Plus benefits if you're at that scale (health, retirement, paid time off).
Don't try to under-pay. The cost of a botched hire is far higher than $5/hour of additional wage.
Phase 2: First 30 days — onboard
Week 1: Catalog and SOP exposure
- Day 1: Tour the shop, meet existing customers if any, walk through SOPs for safety, customer interaction, install standards.
- Day 2-3: Sit with you for all quotes. Just observe. Note the catalog structure.
- Day 4-5: Sit with you for install one. Hand over tools as needed. Don't expect them to install yet.
Week 2: Software workflow
- Day 6-10: Software training. The mobile installer app, the customer record, the photo capture, the warranty workflow.
- They should now be able to receive a job in the app, capture photos, and mark complete.
Week 3-4: Their first solo install (junk panel or your own vehicle)

• Extracted entries:
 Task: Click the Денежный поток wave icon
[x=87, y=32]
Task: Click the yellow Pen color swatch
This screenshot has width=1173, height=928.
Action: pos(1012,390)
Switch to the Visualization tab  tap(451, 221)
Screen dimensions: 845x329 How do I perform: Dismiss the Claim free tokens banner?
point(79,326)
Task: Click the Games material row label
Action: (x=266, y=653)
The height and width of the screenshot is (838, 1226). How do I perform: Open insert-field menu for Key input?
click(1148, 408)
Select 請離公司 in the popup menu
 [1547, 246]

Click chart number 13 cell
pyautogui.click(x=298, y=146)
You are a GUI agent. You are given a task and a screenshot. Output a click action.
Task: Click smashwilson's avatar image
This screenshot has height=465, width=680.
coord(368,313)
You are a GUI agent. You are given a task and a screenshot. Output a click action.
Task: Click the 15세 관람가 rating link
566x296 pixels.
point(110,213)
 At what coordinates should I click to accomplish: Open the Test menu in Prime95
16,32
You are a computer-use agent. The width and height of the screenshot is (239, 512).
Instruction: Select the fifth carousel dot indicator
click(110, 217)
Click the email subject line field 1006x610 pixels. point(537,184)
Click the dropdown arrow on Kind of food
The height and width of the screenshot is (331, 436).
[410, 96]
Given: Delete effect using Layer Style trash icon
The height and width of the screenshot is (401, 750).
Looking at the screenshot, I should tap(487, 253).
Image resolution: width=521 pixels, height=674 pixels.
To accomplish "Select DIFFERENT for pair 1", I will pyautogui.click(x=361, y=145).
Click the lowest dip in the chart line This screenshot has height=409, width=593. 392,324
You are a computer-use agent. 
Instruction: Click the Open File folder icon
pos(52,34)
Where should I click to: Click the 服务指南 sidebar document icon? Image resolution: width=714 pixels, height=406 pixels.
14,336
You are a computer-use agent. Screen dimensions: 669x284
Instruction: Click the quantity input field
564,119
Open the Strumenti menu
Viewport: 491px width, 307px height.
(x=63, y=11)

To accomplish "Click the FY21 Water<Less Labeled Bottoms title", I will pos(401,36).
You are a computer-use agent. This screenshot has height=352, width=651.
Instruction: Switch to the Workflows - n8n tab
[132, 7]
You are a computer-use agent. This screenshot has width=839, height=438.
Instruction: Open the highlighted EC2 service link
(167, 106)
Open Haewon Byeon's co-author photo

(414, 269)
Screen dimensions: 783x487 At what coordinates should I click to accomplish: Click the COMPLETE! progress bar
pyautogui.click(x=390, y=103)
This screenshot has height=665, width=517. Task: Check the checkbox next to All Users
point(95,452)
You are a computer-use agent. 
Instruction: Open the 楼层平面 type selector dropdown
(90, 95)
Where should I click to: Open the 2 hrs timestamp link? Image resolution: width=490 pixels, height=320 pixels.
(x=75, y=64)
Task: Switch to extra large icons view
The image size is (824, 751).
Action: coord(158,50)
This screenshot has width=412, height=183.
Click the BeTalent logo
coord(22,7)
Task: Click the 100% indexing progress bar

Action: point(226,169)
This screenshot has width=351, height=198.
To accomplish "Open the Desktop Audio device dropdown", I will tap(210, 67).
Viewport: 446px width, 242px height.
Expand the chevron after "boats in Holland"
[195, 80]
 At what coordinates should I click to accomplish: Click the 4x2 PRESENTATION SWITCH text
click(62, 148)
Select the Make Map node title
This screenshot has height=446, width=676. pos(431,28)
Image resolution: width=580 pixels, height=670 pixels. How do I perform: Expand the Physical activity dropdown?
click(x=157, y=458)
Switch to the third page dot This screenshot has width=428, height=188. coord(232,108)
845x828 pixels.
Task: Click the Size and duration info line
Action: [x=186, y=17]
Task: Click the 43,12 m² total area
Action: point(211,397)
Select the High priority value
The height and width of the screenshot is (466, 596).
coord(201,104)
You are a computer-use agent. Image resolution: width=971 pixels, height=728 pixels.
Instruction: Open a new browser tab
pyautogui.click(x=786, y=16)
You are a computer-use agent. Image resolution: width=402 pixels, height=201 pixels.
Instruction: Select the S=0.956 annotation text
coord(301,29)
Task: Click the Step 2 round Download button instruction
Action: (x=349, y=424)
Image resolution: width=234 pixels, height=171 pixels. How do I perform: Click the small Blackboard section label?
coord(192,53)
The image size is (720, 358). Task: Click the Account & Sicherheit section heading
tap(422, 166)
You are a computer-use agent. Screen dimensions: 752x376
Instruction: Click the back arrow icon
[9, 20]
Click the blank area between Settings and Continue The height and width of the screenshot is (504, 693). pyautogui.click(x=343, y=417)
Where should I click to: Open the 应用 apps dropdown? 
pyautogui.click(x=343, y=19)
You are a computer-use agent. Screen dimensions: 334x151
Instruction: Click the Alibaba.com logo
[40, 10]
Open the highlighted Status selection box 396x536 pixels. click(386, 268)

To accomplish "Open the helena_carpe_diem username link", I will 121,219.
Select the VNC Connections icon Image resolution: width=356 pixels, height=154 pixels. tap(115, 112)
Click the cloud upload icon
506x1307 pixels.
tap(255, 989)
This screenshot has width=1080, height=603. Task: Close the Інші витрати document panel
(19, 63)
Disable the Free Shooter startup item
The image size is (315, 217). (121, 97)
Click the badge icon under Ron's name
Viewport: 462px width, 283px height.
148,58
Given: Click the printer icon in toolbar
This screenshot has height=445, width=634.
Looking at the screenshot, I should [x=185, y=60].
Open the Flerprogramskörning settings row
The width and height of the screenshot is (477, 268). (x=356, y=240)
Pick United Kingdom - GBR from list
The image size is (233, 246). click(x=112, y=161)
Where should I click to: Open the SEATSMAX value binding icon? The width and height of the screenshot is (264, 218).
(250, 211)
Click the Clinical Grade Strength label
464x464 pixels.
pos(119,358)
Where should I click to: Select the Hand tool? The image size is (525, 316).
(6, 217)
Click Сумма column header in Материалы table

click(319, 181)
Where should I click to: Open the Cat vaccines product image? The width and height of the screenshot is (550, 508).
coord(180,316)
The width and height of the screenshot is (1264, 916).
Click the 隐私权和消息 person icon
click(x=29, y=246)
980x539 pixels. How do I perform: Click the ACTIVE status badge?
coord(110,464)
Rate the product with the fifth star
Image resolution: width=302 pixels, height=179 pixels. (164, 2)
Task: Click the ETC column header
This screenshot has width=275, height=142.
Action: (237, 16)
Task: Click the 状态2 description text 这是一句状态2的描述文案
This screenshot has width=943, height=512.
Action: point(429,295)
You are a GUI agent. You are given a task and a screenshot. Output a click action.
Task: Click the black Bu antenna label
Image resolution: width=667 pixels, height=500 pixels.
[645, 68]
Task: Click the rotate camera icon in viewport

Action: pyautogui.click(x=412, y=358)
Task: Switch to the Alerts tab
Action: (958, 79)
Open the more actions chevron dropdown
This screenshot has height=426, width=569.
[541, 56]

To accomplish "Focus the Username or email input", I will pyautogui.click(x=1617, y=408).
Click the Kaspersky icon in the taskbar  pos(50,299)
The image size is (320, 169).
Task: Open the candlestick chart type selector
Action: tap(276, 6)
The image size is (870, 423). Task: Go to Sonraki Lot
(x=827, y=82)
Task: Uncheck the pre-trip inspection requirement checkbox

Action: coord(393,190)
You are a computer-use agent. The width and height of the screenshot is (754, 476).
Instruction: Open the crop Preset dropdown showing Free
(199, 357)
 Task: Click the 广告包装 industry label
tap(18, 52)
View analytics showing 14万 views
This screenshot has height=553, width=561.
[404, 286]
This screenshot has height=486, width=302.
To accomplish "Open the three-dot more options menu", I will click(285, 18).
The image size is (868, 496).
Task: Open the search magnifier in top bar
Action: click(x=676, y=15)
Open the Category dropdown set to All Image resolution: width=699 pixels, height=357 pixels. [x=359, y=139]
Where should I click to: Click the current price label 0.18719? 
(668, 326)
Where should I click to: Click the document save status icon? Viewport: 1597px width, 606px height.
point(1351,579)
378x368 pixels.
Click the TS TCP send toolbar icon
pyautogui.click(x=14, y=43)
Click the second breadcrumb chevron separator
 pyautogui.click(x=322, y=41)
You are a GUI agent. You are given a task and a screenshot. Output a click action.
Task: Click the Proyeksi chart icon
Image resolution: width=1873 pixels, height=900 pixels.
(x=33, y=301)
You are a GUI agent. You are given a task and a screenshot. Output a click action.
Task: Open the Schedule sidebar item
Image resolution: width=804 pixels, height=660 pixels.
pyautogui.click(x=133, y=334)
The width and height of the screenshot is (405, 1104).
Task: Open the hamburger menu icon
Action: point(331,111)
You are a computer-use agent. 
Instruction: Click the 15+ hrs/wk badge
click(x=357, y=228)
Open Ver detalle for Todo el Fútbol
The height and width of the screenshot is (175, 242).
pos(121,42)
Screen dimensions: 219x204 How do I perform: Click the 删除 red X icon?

• Requests:
A: From the onboarding plan above, extract the part that opens with the words containing "Phase 2: First" and closes with "your own vehicle)".
B: In the onboarding plan, what should the new hire be able to do after the Week 2 software training?
C: Give what follows the onboarding plan's last line, continuing the plan.

• Outputs for the tasks:
A:
Phase 2: First 30 days — onboard
Week 1: Catalog and SOP exposure
- Day 1: Tour the shop, meet existing customers if any, walk through SOPs for safety, customer interaction, install standards.
- Day 2-3: Sit with you for all quotes. Just observe. Note the catalog structure.
- Day 4-5: Sit with you for install one. Hand over tools as needed. Don't expect them to install yet.
Week 2: Software workflow
- Day 6-10: Software training. The mobile installer app, the customer record, the photo capture, the warranty workflow.
- They should now be able to receive a job in the app, capture photos, and mark complete.
Week 3-4: Their first solo install (junk panel or your own vehicle)

B: They should be able to receive a job in the app, capture photos, and mark it complete.

C:
- Day 11-15: Practice on junk panels.
- Day 16-20: Practice on your own vehicle or a friend's car. You supervise but don't intervene unless it's about to fail.
By day 30, they should be able to install a sedan tint or single-panel PPF cleanly. They are not yet ready for customer work alone.
Phase 3: Days 31-60 — supervised customer work
Pair installs
- They install with you watching. You take over only if it's about to fail.
- Track each install's quality, time-to-complete, and customer feedback.
Quote shadowing
- They shadow you on quotes. Then they write quotes, you review before sending.
By day 60, they should be doing 60-70% of installs with you supervising. They should be writing quotes that you mostly approve as-is.
Phase 4: Days 61-90 — independence
Solo installs on standard jobs
- Sedan tint, partial PPF, single-vehicle ceramic — they do solo.
- You handle complex jobs (full PPF, exotic vehicles, paint correction).
Performance review at day 90
Three questions to answer:
1. Are they hitting your quality standard? 2. Are they hitting your speed expectation (install time per job)? 3. Are customers happy with them?
If yes to all three, you have a productive installer. Give them a raise to lock them in. Common pattern: $2-$4/hour bump at day 90 review.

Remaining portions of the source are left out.